**Prompt**. Exactly the lines from the one with "Select the edit" to the end of the entries should appear in your answer, retyped word for word.

*** Opening of Input material ***

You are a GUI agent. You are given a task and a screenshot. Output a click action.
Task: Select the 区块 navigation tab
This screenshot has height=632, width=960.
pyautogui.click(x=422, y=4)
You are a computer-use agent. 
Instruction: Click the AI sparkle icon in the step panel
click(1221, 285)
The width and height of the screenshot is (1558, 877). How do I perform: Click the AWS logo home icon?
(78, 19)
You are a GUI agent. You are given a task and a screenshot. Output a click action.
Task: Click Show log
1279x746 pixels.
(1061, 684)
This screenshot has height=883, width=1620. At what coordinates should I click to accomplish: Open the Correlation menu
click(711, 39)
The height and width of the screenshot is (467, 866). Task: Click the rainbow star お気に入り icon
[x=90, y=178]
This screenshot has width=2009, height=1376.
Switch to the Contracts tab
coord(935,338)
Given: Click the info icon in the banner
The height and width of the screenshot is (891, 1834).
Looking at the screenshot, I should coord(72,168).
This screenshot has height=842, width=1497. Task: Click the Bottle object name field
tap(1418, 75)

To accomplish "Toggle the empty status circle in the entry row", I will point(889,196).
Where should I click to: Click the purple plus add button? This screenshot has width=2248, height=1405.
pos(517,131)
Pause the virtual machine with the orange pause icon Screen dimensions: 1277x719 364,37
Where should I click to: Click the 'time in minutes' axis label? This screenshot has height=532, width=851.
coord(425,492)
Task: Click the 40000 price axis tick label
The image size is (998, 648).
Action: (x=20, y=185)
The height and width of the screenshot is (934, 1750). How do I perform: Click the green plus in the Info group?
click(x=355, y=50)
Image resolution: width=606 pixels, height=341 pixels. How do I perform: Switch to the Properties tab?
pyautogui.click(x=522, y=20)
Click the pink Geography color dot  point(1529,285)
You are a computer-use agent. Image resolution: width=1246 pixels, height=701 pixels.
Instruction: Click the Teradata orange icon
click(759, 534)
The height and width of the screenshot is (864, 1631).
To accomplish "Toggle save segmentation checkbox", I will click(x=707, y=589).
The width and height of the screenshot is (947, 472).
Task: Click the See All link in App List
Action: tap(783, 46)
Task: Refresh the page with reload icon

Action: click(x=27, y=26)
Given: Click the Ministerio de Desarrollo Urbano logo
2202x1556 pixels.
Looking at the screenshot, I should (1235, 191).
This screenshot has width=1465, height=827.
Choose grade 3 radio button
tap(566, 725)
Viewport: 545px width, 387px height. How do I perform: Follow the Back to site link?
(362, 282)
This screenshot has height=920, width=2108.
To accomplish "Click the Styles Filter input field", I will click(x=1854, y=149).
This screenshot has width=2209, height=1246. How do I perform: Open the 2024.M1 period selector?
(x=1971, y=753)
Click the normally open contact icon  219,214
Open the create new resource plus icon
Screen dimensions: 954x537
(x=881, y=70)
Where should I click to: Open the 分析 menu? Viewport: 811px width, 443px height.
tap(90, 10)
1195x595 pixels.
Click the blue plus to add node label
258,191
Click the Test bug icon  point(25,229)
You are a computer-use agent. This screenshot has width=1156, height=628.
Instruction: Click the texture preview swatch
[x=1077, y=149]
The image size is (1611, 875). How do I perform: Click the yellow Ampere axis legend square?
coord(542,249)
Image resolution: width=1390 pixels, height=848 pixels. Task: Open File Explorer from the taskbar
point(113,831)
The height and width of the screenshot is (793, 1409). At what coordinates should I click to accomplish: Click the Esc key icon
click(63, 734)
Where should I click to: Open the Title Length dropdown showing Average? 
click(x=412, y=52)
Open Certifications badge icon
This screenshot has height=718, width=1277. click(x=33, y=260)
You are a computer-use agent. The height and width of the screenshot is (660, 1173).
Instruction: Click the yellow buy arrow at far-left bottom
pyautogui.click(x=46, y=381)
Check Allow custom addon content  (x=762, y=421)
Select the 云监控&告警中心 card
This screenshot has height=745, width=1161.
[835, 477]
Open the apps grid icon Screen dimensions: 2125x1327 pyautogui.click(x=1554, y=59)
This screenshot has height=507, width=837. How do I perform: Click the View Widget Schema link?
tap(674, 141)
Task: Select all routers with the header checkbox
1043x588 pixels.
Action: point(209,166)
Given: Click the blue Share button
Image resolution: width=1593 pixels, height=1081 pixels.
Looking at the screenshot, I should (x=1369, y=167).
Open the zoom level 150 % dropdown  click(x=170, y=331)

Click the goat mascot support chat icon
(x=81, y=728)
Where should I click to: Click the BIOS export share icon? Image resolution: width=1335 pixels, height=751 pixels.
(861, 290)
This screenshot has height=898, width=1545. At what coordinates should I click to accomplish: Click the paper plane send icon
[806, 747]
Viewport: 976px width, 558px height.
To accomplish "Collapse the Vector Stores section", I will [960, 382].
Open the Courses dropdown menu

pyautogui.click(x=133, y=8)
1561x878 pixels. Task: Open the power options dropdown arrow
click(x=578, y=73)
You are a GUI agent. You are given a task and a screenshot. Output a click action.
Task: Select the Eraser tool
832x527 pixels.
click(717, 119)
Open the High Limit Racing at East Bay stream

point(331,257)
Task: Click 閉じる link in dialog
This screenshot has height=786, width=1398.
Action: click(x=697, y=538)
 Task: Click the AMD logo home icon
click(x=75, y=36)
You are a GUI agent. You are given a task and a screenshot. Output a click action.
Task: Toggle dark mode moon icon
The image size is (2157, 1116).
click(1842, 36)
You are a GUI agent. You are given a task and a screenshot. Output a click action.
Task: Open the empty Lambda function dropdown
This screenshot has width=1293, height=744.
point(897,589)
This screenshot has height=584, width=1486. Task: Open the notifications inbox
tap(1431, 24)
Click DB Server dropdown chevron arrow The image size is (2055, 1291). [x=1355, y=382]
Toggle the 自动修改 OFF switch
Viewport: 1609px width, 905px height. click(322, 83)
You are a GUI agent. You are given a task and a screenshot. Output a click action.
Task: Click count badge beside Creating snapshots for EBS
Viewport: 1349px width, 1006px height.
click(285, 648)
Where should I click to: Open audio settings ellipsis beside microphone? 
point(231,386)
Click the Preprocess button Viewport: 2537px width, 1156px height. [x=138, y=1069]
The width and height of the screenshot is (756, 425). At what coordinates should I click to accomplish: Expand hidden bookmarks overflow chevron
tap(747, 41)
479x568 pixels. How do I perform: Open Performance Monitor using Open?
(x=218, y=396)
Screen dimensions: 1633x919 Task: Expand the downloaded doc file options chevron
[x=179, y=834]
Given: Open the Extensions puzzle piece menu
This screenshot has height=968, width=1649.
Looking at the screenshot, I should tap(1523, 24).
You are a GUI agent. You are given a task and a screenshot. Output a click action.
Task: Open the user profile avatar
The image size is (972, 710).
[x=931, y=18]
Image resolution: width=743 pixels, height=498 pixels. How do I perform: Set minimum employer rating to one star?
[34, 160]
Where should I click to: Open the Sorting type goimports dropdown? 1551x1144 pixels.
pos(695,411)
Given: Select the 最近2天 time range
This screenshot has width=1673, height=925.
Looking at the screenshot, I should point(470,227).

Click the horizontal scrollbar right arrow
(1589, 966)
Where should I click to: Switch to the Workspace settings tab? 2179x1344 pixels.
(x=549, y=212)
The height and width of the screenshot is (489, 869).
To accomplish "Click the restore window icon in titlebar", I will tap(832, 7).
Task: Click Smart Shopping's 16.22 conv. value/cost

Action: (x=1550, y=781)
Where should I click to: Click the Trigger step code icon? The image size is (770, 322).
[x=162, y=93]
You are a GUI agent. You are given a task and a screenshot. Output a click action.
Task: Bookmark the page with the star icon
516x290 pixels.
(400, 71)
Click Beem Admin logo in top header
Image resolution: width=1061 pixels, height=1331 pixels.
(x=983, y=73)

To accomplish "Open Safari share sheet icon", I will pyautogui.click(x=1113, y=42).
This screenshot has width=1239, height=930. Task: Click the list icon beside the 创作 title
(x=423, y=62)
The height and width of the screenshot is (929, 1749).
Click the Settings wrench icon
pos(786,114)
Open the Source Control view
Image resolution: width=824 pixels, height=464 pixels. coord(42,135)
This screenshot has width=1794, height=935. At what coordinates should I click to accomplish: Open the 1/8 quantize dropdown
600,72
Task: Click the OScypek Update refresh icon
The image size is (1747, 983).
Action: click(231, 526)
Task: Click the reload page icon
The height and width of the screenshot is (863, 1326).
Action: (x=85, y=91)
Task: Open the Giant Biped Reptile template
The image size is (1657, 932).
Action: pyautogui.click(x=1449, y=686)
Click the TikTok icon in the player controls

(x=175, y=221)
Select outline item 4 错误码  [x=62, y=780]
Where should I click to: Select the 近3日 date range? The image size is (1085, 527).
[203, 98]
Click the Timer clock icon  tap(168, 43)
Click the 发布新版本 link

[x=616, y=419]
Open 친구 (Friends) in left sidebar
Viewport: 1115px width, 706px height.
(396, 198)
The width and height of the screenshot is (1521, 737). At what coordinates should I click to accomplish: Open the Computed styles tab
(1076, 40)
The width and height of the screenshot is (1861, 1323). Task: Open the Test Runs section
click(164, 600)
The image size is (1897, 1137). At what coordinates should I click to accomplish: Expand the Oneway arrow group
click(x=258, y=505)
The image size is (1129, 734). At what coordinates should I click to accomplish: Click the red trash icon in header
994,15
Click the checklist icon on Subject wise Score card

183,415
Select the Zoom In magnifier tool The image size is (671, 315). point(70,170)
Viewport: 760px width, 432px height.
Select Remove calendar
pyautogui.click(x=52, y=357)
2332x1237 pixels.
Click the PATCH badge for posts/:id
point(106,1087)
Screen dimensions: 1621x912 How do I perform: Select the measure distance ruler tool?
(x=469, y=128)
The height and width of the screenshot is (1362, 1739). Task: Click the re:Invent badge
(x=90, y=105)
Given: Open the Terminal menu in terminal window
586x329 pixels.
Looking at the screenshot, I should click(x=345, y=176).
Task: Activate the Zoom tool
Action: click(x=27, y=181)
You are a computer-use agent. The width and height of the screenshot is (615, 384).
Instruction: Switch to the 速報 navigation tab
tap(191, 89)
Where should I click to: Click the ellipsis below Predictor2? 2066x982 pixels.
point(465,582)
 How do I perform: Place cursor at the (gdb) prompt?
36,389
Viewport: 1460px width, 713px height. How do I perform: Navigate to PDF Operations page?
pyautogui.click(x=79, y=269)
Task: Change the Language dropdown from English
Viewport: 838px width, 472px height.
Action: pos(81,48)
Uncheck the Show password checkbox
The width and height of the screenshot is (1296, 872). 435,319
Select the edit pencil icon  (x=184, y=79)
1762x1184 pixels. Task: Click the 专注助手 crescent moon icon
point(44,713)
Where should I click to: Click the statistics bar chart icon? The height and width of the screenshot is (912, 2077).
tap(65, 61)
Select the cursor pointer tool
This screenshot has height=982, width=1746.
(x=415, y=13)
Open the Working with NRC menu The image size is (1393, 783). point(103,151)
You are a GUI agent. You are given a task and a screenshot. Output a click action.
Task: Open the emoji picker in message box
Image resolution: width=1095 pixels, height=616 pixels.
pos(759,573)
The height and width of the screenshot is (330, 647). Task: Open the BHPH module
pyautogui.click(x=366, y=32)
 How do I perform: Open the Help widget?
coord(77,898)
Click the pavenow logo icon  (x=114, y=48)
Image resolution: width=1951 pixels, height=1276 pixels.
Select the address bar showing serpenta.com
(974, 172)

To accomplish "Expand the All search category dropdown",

*** Close of Input material ***

**Answer to this exercise**.
Select the edit pencil icon  (x=184, y=79)
1762x1184 pixels. Task: Click the 专注助手 crescent moon icon
point(44,713)
Where should I click to: Click the statistics bar chart icon? The height and width of the screenshot is (912, 2077).
tap(65, 61)
Select the cursor pointer tool
This screenshot has height=982, width=1746.
(x=415, y=13)
Open the Working with NRC menu The image size is (1393, 783). point(103,151)
You are a GUI agent. You are given a task and a screenshot. Output a click action.
Task: Open the emoji picker in message box
Image resolution: width=1095 pixels, height=616 pixels.
pos(759,573)
The height and width of the screenshot is (330, 647). Task: Open the BHPH module
pyautogui.click(x=366, y=32)
 How do I perform: Open the Help widget?
coord(77,898)
Click the pavenow logo icon  (x=114, y=48)
Image resolution: width=1951 pixels, height=1276 pixels.
Select the address bar showing serpenta.com
(974, 172)

To accomplish "Expand the All search category dropdown",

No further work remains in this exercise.